◆ Exercise directions:
Whichever lines of the entries hold the word "height" should be identified and copied.

◆ Entries shown:
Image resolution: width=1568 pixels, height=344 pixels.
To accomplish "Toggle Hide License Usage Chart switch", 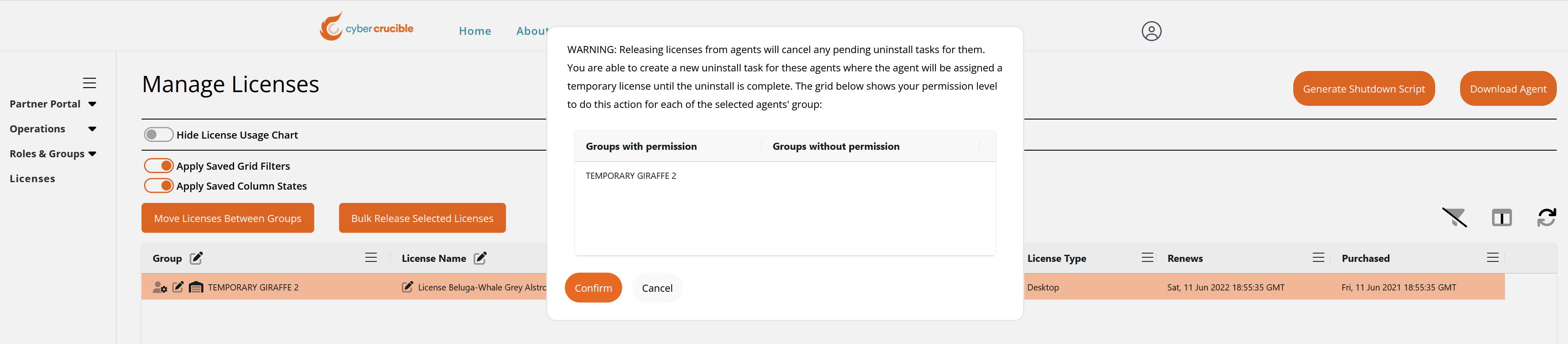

--

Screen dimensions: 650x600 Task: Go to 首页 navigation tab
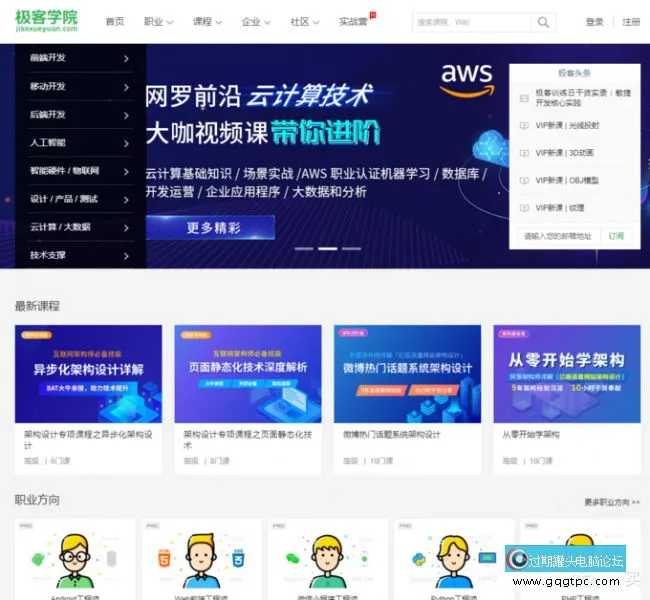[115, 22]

--

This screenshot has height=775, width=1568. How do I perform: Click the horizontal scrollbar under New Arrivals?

◆ Written answer:
Image resolution: width=1568 pixels, height=344 pixels.
This screenshot has height=775, width=1568. How do I perform: Click the horizontal scrollbar under New Arrivals?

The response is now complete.